Er ist noch immer streng geheim und wird für gehörigen medialen Wirbel sorgen. Auf den Schreibtischen des Innen.- und Justizministeriums liegt seit einigen Wochen jenes 70 Seiten-Papier, auf das Menschenrechtler, Polizisten und Justizbeamte seit Monaten warten. Den Endbericht des "Anti-Folter-Komitees" des Europarats (CPT). Der Falter konnte erste Inhalte des noch immer geheimgehaltenen Dossiers in Erfahrung bringen. Vor allem die skandalösen Umstände rund um die Abschiebung des Schubhäftlings Omofuma, die Verwendung von Gitterbetten in Haftanstalten und die schlechte Betreuung von Polizeihäftlingen wurde beanstandet. Auch Foltervorwürfe wurden wieder erhoben. Wie aus Regierungskreisen verlautbarte, "fällt der Bericht aber diesmal nicht so schlimm aus, wie beim letzten Mal".

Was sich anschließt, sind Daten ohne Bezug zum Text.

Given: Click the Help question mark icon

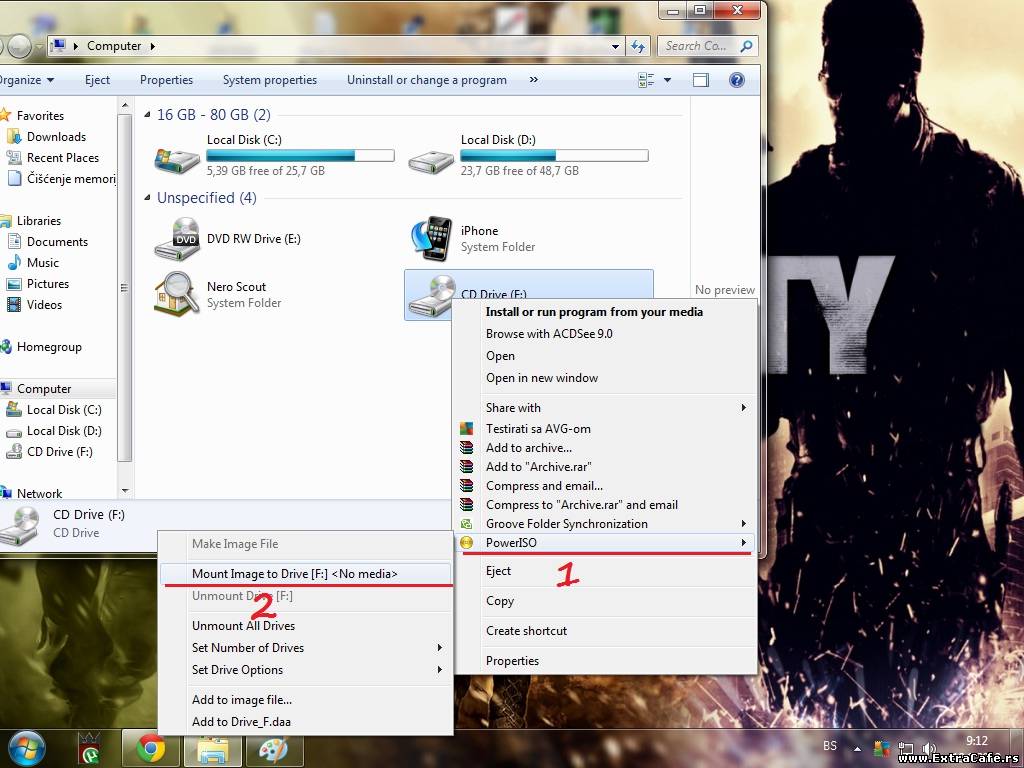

Kein Wunder. Bei der letzten Inspektion durch den Europarat bekam Österreich ein glattes Nichtgenügend. Bereits damals informierte das Komitee das Innenministerium von Knebelungen von Schubhäftlingen und schweren Foltervorwürfen im Sicherheitsbüro (Verhöre mit Plastiksackerln auf den Köpfen, Eintunken in Wasserkübel): "Ein Gefangener im Sicherheitsbüro läuft ernsthafte Gefahr, erniedrigender Behandlung unterworfen zu werden", gaben sich die Inspektoren gar nicht mehr diplomatisch und forderten eine "unabhängige Instanz", die Foltervorwürfe aufklären sollte.

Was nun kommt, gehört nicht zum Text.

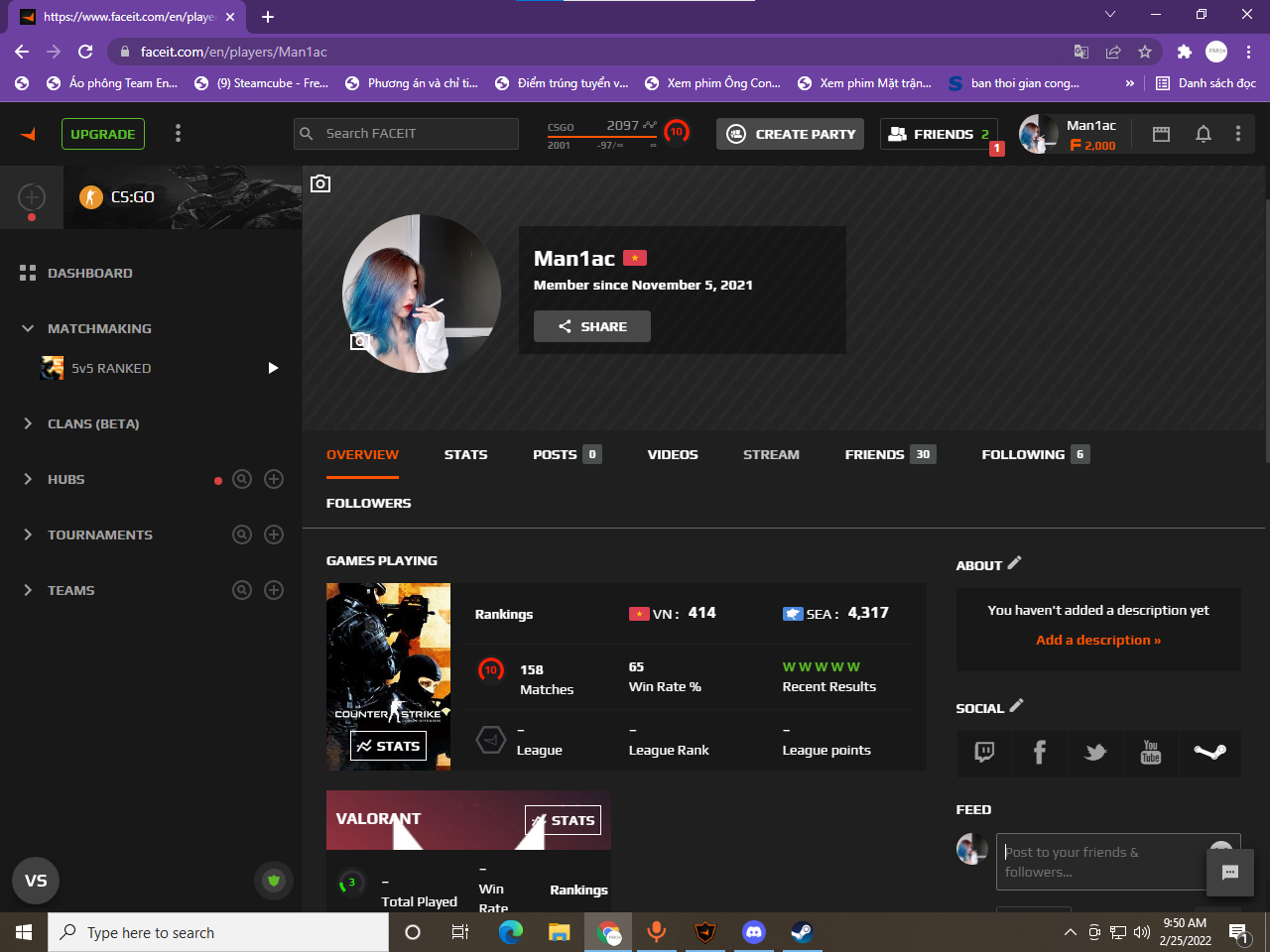Open the chat bubble icon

Im Herbst 1999 kam das Komitee wieder nach Österreich und besuchte Schubhaftzellen, Justizanstalten und Gefangenenhäuser. Vergangenes Jahr wurde der Bericht an Österreich übermittelt. Und noch immer ist er unter Verschluss. Denn erst wenn die Regierung ihre Sicht der Dinge und die Zustimmung zur Veröffentlichung des Berichtes gibt, darf die Anti-Folterkommission ihre Erfahrungen veröffentlichen. "Mir wurde versichert, dass die Regierung derzeit kein Interesse hat, den Bericht zu veröffentlichen"; so ein Insider zum Falter. "Unsinn, der Bericht wird in den nächsten Tagen publiziert"; verspricht Botschafter Winkler vom Wiener Außenamt. Es hätte lediglich Probleme bei der Übersetzung gegeben. Der Bericht wurde nämlich in Französisch abgefasst. Eine Sprache, die nicht alle zuständigen Beamten in Innen- und Justizressort verstehen.